**What the task requires:** Retype, word for word, each line between the lines holding "此电脑 tree node" and "Given: Open the Варианты сна dropdown", inclusive, and leave the rest of the data alone.

**Extracted information:**
—————

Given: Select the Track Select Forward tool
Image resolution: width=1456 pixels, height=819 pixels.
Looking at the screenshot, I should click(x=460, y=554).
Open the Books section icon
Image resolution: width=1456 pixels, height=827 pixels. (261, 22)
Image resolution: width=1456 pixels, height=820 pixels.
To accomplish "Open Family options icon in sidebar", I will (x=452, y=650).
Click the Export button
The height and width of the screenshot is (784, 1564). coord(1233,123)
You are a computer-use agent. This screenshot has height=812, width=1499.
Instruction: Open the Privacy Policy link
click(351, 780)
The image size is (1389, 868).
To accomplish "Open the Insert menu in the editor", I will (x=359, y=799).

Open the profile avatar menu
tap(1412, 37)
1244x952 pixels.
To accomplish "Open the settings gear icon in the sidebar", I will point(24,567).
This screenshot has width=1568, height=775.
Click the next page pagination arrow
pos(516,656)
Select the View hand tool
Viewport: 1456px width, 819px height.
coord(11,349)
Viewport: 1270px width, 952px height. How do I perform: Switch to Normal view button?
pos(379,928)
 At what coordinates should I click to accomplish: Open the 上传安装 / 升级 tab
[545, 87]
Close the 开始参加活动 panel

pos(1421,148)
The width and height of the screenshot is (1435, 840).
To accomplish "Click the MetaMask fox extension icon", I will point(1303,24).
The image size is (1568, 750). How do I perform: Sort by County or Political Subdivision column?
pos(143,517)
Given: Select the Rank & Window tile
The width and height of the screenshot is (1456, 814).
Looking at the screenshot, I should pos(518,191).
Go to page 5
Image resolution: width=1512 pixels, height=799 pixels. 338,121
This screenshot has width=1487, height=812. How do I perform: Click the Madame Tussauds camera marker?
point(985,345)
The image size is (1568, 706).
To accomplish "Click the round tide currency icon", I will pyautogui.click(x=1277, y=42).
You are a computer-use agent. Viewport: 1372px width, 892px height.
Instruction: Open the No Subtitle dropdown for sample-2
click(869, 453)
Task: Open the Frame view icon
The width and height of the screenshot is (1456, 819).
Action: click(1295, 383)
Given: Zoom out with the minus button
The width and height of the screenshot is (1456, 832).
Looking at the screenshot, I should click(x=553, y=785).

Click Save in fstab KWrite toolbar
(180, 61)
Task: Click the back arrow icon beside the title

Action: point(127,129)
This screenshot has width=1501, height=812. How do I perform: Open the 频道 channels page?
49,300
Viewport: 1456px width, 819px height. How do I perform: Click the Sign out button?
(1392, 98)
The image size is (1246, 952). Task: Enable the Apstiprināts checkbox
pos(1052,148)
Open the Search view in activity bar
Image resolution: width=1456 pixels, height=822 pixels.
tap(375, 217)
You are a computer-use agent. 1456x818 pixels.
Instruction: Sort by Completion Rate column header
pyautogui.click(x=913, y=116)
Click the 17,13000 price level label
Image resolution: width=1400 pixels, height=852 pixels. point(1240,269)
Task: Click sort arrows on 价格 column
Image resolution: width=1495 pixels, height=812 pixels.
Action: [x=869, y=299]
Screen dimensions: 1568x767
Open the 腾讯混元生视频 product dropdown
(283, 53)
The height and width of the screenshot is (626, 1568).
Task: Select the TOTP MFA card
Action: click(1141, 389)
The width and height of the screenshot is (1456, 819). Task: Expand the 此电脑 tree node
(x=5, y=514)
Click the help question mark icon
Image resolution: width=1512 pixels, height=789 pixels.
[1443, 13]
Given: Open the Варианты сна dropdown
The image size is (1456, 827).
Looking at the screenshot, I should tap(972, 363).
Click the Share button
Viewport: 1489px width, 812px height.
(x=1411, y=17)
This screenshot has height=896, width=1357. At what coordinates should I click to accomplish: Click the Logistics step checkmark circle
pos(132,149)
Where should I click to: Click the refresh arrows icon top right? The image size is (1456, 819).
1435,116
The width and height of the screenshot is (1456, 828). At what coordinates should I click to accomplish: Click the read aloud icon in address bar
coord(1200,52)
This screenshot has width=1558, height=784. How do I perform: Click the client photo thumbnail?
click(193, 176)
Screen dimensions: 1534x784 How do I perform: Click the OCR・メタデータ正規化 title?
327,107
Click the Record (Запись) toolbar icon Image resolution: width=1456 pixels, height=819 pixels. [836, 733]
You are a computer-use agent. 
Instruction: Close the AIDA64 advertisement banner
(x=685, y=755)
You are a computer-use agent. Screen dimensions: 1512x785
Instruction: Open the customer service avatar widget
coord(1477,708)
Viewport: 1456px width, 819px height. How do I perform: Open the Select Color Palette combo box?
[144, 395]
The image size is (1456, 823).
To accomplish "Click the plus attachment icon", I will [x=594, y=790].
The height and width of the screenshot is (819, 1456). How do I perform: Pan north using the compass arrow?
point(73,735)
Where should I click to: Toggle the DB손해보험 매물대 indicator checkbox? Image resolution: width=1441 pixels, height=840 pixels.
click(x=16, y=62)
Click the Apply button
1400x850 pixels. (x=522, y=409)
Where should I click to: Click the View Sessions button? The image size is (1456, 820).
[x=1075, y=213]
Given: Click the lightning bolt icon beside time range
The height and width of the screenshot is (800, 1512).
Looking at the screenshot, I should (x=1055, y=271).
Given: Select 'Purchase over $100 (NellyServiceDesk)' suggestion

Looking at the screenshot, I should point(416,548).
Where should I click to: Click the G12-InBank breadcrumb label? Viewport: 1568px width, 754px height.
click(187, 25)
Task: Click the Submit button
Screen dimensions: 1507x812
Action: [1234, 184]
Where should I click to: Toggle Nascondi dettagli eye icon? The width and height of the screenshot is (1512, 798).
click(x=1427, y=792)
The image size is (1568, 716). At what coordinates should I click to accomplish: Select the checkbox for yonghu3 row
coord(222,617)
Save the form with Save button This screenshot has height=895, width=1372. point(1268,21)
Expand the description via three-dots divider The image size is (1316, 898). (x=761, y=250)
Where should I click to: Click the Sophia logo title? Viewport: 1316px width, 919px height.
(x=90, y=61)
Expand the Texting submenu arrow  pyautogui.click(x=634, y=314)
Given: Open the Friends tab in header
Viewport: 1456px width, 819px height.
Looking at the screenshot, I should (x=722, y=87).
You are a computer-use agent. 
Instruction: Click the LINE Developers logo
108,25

—————

**Result of this task:**
The width and height of the screenshot is (1456, 819). Task: Expand the 此电脑 tree node
(x=5, y=514)
Click the help question mark icon
Image resolution: width=1512 pixels, height=789 pixels.
[1443, 13]
Given: Open the Варианты сна dropdown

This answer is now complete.